> _Work item_:
Produce an exact copy of all the data below, dropping every image.

────────────────────────────────────────

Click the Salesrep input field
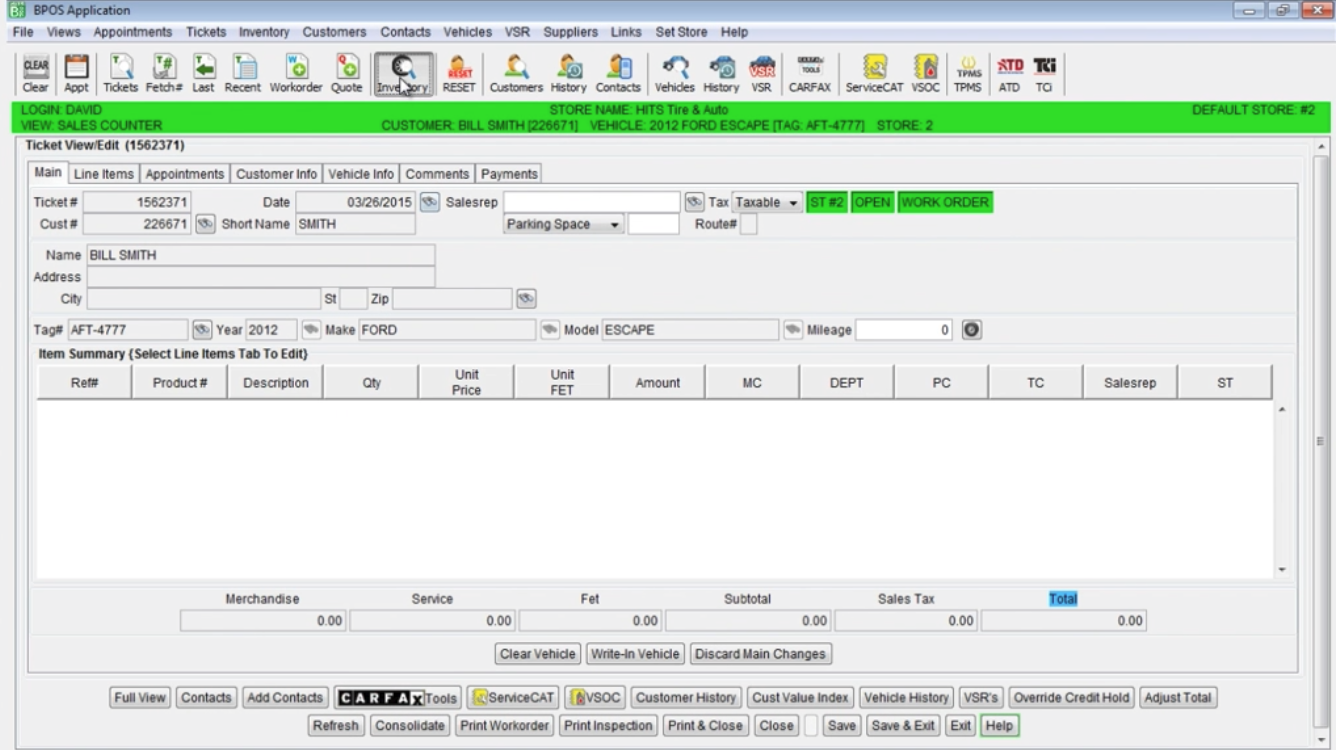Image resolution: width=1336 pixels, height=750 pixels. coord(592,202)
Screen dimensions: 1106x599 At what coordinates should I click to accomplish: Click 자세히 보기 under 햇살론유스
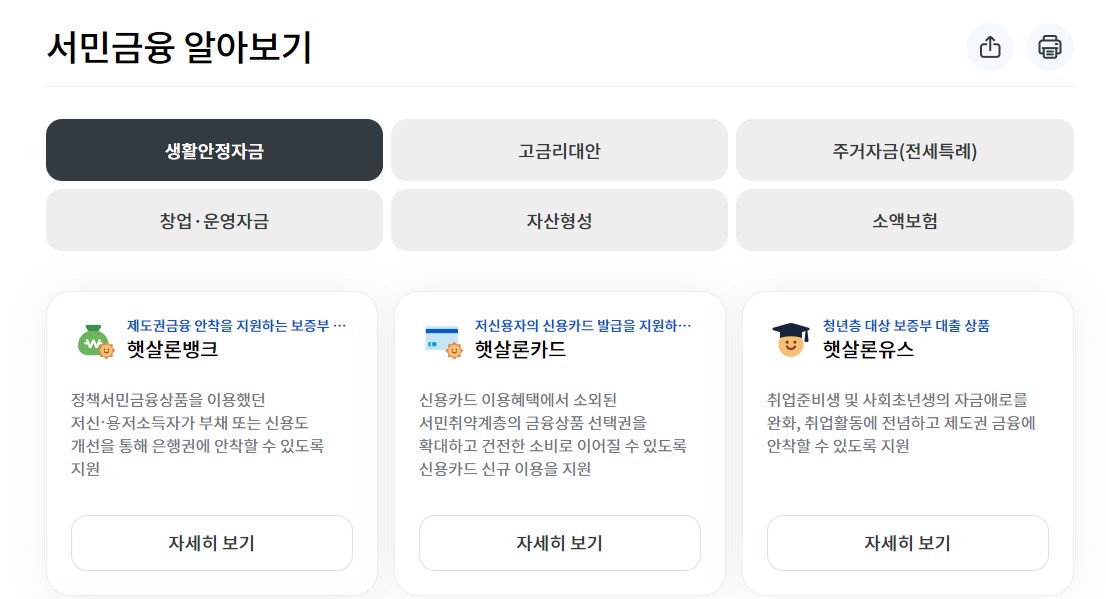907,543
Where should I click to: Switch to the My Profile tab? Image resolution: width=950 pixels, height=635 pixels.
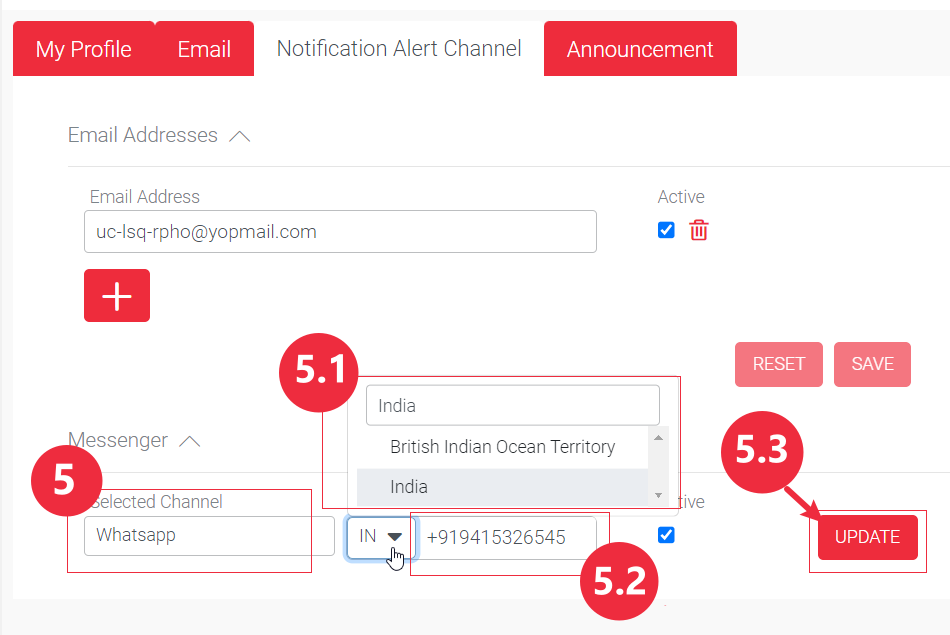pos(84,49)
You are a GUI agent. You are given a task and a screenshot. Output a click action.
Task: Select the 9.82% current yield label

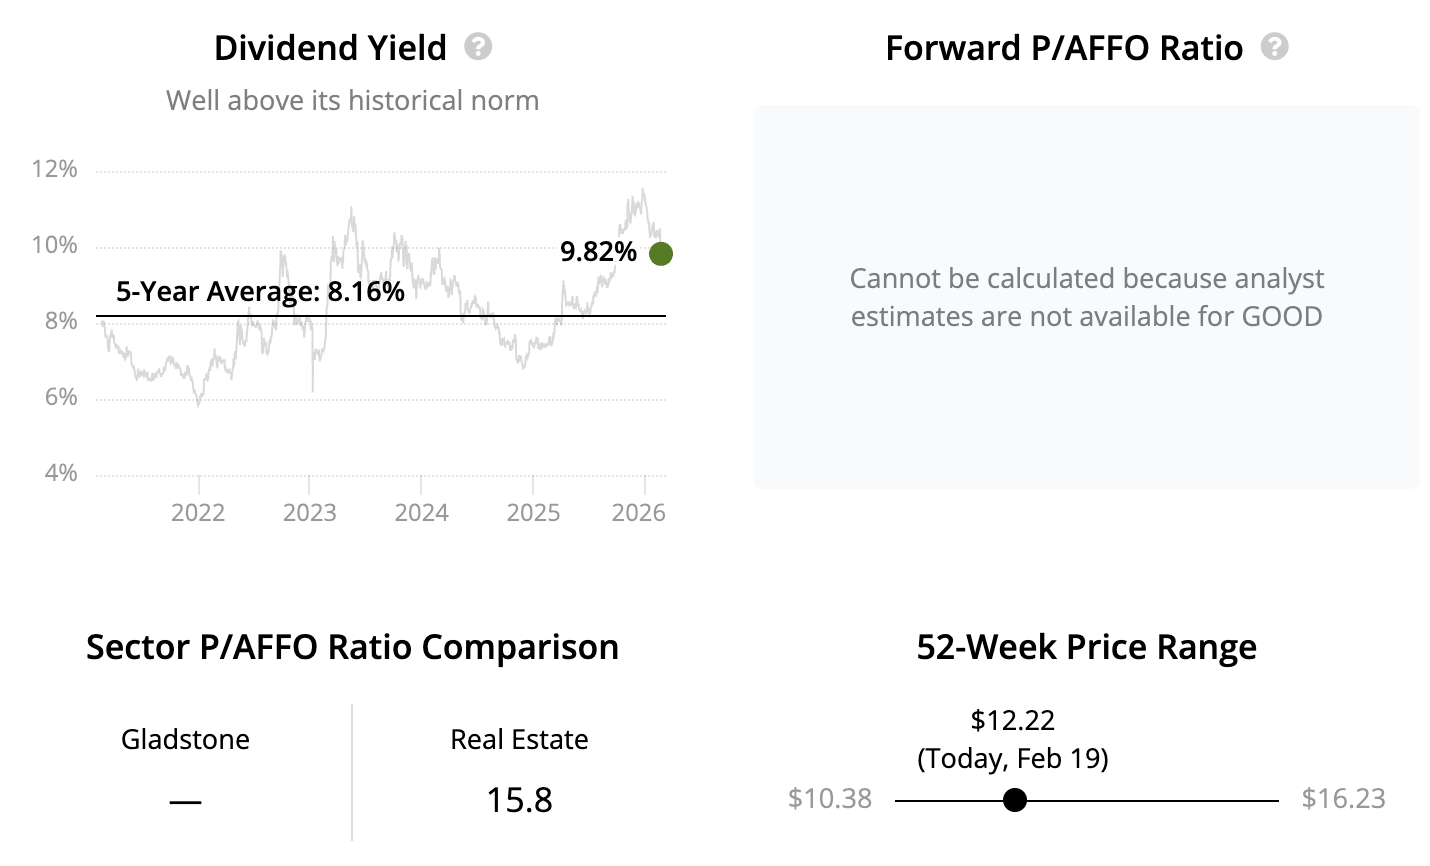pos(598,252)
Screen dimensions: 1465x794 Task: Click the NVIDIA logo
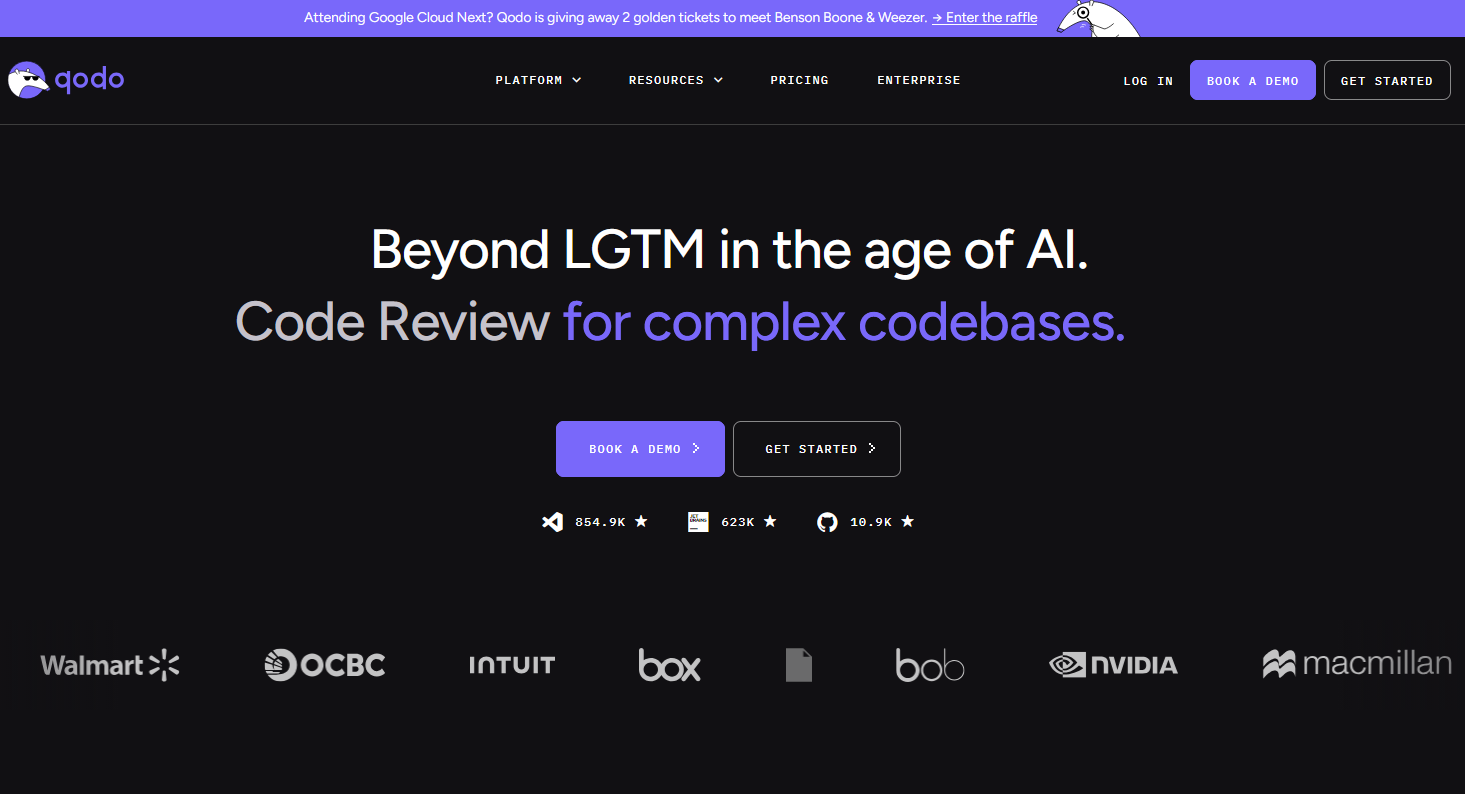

────────────────────────────────────────

> _Answer section_:
Click the Salesrep input field
Image resolution: width=1336 pixels, height=750 pixels. coord(592,202)
Screen dimensions: 1106x599 At what coordinates should I click to accomplish: Click 자세히 보기 under 햇살론유스
907,543
Where should I click to: Switch to the My Profile tab? Image resolution: width=950 pixels, height=635 pixels.
pos(84,49)
You are a GUI agent. You are given a task and a screenshot. Output a click action.
Task: Select the 9.82% current yield label

pos(598,252)
Screen dimensions: 1465x794 Task: Click the NVIDIA logo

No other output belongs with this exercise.